Conference about Big Data, High Load, Data Science, Machine Learning & AI

Conference is over. See you next year!


Treasure Data, Japan


Kai Sasaki is a software engineer working at Treasure Data Inc. He is working on developing and maintaining distributed processing platform intheir service. He is an author of “Professional Hadoop” and “Spark: Big Data Cluster Computing in Production”. As an open source contributor, he is a committer of Apache Hivemall which is a scalable machine learning library running on Hive/Spark.


Infrastructure for Auto Scaling Distributed System

A large-scale distributed system including distributed database is a technology to enable us to extract useful information from so-called big data. But maintaining a distributed system in the real world still requires intensive human resource even nowadays.

We, Treasure Data is providing data analysis platform based on cloud technology. Our customers run their data analysis job in our distributed processing engine based on Hadoop/Presto. There are three challenges to overcome for keeping the data analysis platform available and reliable based on our experience.

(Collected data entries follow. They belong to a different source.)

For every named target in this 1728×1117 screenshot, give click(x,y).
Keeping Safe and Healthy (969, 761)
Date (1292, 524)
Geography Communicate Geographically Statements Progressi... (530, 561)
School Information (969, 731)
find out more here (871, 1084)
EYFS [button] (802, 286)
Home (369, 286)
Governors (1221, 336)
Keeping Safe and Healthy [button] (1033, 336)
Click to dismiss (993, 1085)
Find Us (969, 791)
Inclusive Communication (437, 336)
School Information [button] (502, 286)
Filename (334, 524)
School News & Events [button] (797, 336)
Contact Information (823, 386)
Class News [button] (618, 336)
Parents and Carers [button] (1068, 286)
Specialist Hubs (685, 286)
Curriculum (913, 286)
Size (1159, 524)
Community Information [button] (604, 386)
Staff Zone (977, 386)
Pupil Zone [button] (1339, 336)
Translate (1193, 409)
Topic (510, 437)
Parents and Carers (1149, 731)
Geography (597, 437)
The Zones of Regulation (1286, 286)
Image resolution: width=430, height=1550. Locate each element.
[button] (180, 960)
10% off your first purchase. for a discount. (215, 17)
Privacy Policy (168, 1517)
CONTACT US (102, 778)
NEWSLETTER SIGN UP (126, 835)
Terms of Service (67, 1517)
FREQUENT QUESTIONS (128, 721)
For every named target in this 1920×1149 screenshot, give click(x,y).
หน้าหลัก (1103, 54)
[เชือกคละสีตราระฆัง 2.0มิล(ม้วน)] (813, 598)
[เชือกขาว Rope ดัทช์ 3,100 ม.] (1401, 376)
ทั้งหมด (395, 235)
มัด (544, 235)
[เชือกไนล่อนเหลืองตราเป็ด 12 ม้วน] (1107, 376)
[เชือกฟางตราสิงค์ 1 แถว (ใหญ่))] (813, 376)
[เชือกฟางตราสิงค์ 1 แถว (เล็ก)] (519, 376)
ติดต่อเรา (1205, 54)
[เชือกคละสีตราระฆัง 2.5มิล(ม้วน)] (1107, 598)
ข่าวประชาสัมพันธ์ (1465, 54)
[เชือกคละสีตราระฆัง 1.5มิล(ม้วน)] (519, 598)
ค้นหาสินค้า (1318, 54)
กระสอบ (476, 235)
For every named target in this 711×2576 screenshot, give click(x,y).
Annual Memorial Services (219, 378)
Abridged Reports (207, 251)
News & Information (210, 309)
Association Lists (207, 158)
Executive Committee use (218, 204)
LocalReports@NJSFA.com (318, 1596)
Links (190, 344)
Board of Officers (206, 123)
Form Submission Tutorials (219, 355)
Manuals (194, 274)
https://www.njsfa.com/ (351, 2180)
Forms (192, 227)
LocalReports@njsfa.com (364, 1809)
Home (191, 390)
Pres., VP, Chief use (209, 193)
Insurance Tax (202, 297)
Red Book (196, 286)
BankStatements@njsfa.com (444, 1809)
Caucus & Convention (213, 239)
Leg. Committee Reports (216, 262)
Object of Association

– Test: The compatibility of applications running on the platform crucial thing for users. We always need to make sure to test of data analysis platform in terms of such kind of compatibility.
– Deployment: Since we cannot always release a new version without any bug, deployment, and rollback need to be done safely and quickly, which is even difficult in case of a distributed system.
– Monitoring: Distinguishing what can be changed and what should not be changed in each release is the key to regard a release as successful. It is necessary to monitor the performance, existing user-facing functionalities, and new features.

Despite the importance of these operations, we tend to have a limited human resource for that. It is required to create an infrastructure to make it easy so that our business is also successful.
In this talk, we are going to introduce our approach to create the infrastructure to make our distributed system reliable and robust as enterprise level.
– Detecting query patterns by clustering the query signatures.
– Blue/Green deployment by decoupling processing and storage layer.
– Performance probing based on state-of-the-art benchmark set.
– Monitoring criteria based on the statistics of query performance metrics.
By improving this operational infrastructure, we could succeed to reduce the time taken for each release and for handling customer inquiry.